Well‑structured and accurate metadata significantly improve search quality. Establish a thoughtful metadata schema and apply it consistently across the collection. Auto‑generating metadata with an LLM can help, but requires careful validation.

Monitoring and Iteration

Retrieval systems require continuous monitoring of performance and result quality. Collect user feedback, analyze relevance metrics, and A/B test retrieval strategies to iteratively improve the system.

Conclusion

This chapter surveyed advanced retrieval techniques designed to improve semantic‑search systems. By addressing limitations around diversity, specificity, and relevance, these methods provide a path toward more intelligent and effective retrieval. Through practical application of MMR, self‑query retrieval, contextual compression, and alternative document‑retrieval methods, developers can build systems that not only understand the semantic content of queries but also deliver rich, diverse, and targeted answers.

Following best practices ensures retrieval systems are both efficient and effective. As NLP continues to evolve, staying up‑to‑date with advances in retrieval technologies will be key to maintaining an edge in semantic‑search capabilities.

In sum, integrating advanced retrieval techniques into semantic‑search systems represents a significant step forward. With careful selection and optimization, developers can build solutions that substantially enhance user experience by delivering accurate, diverse, and contextually relevant information in response to complex queries.

Additional Theory Questions

Explain the principle of Maximum Marginal Relevance (MMR) and its role in improving retrieval quality.
How does self‑query retrieval handle queries that combine semantic content and metadata?
Explain contextual compression in document retrieval and why it matters.
List the environment‑setup steps for advanced retrieval using the OpenAI API and LangChain.
How does initializing a vector database enable efficient semantic similarity search?
Describe how to populate and use a vector database for similarity and diversified (MMR) search.
In advanced document retrieval, what advantages does MMR bring for ensuring diversity?
How can metadata be leveraged to increase specificity in document‑retrieval systems?
Discuss the benefits and challenges of self‑query retrievers in semantic search.
What role does contextual compression play in reducing compute load and improving answer quality?
What best practices matter most when implementing advanced retrieval in semantic‑search systems?
Compare the effectiveness of vector‑based retrieval with TF‑IDF and SVM in document retrieval.
How does integrating advanced retrieval techniques improve performance and UX in semantic‑search systems?
What impact might future NLP advances have on advanced retrieval for semantic search?

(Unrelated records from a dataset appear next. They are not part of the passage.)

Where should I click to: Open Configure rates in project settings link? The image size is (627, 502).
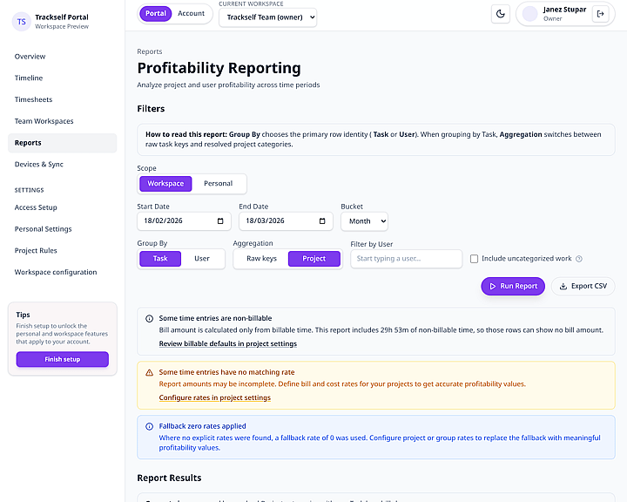215,397
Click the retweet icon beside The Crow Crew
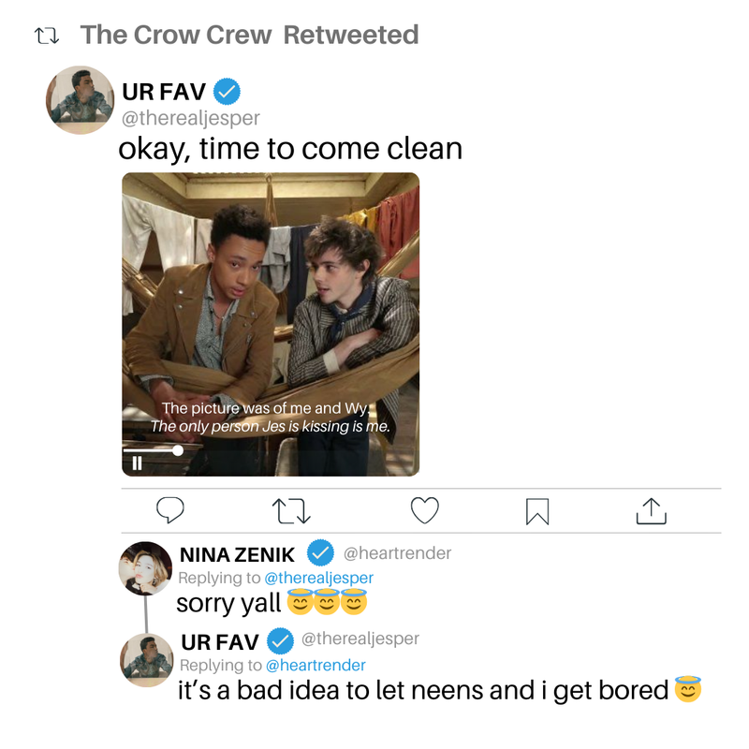 point(47,36)
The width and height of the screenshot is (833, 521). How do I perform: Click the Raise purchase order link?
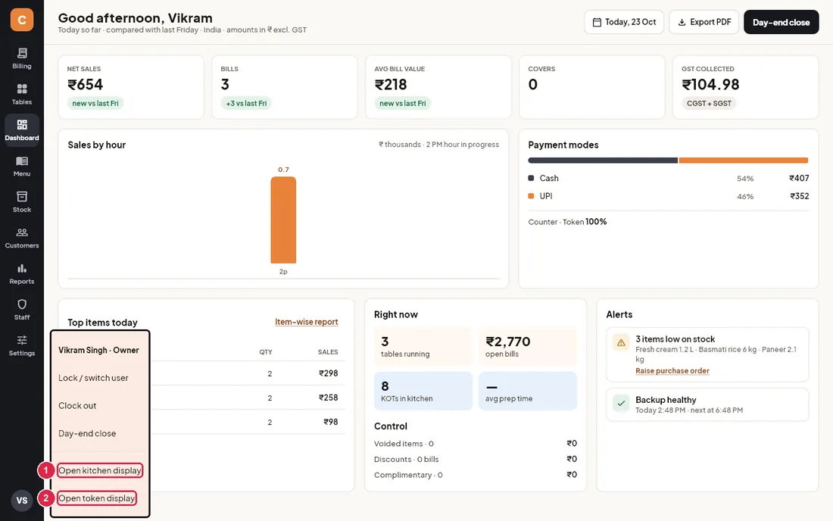pyautogui.click(x=672, y=371)
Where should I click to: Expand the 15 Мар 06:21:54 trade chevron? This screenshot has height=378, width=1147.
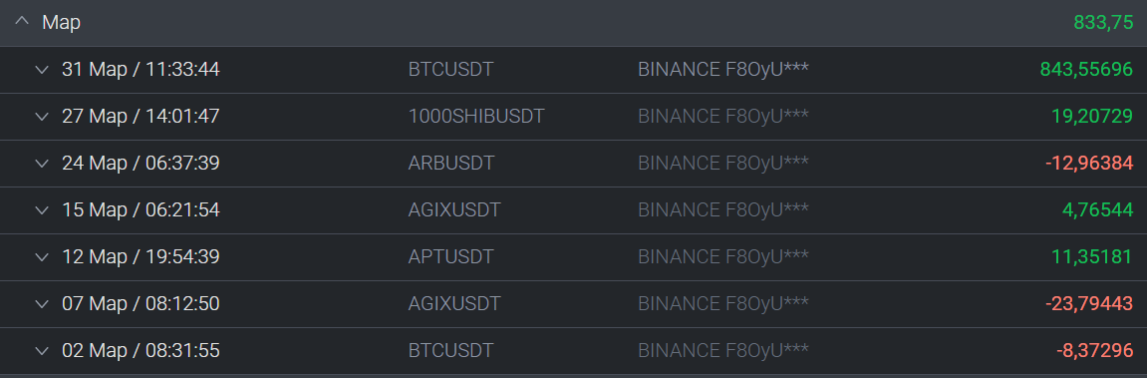point(43,210)
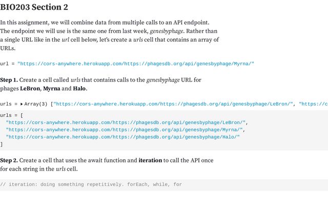
Task: Expand the Array(3) disclosure triangle
Action: pos(22,104)
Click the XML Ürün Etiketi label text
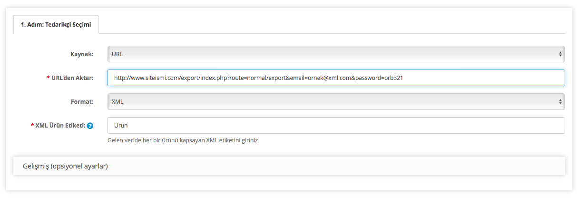 pos(60,126)
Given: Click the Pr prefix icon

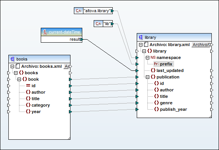Looking at the screenshot, I should (156, 64).
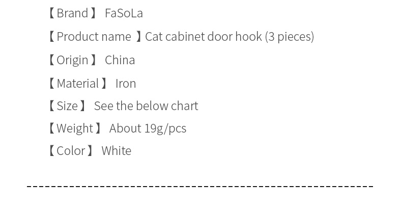
Task: Select the White color value
Action: pos(117,151)
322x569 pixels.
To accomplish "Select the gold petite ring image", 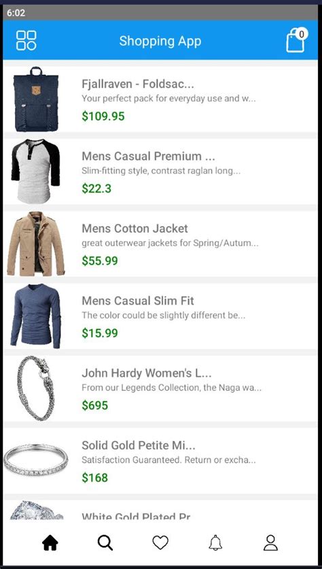I will tap(35, 460).
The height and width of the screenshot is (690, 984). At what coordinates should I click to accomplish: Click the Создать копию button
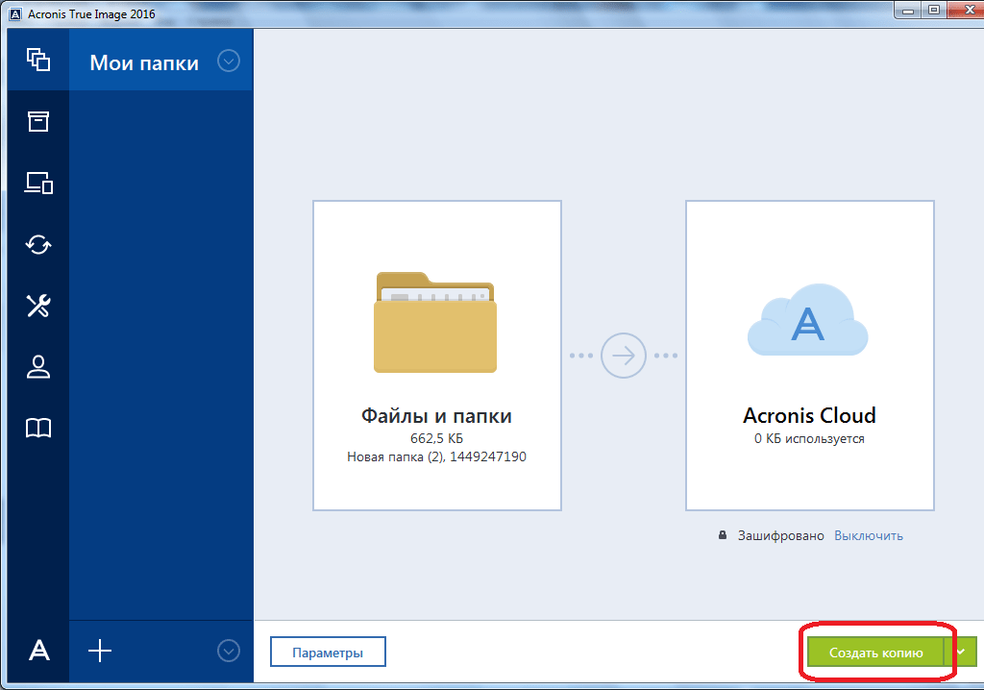click(x=876, y=652)
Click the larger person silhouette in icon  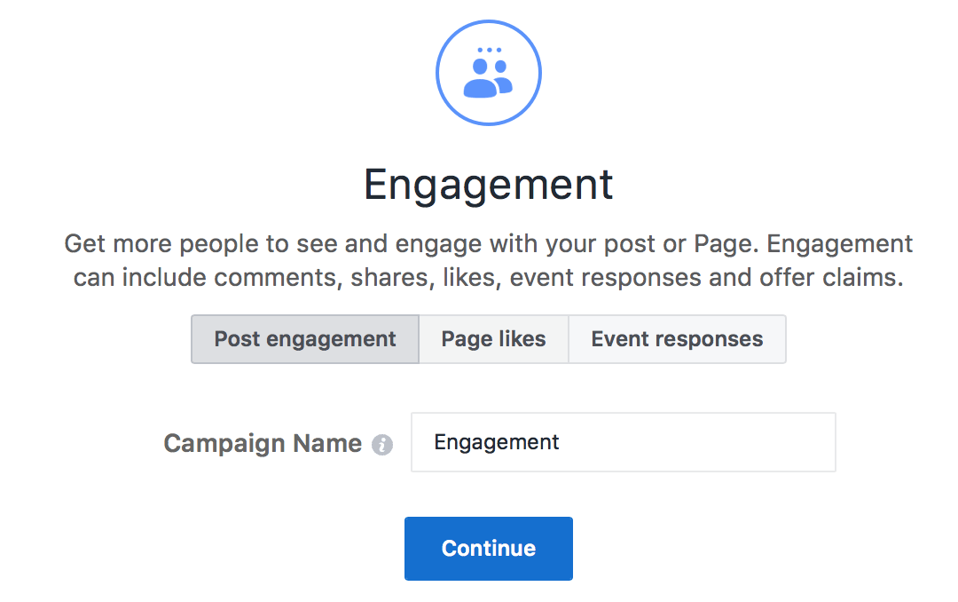[x=481, y=78]
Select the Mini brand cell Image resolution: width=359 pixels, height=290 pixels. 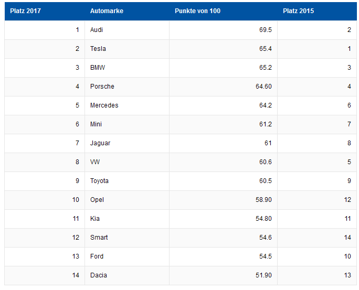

Additional Practical Tasks

Implement a Python class VectorDatabase with methods:
__init__(self, persist_directory: str): initialize the vector DB and its persistence directory.
add_text(self, text: str): embed text into a high‑dimensional vector using OpenAI embeddings and store it. Assume a function openai_embedding(text: str) -> List[float] returns the embedding vector.
similarity_search(self, query: str, k: int) -> List[str]: perform similarity search and return the top‑k most similar texts. Use a simplified similarity function.
Write a function compress_document that takes a list of strings (a document) and a query string, and returns a list of strings where each element is a compressed segment of the document relevant to the query. Assume an external utility compress_segment(segment: str, query: str) -> str that compresses individual segments for the query.
Implement max_marginal_relevance that takes a list of document IDs, a query, and two parameters lambda and k, and returns a list of k IDs selected by the Maximum Marginal Relevance criterion. Assume similarity function similarity(doc_id: str, query: str) -> float and diversity function diversity(doc_id1: str, doc_id2: str) -> float.
Write initialize_vector_db that demonstrates how to populate a vector DB with a list of predefined texts, then run similarity and diversified searches, printing both sets of results. Use the VectorDatabase class from task 1 as the backing store.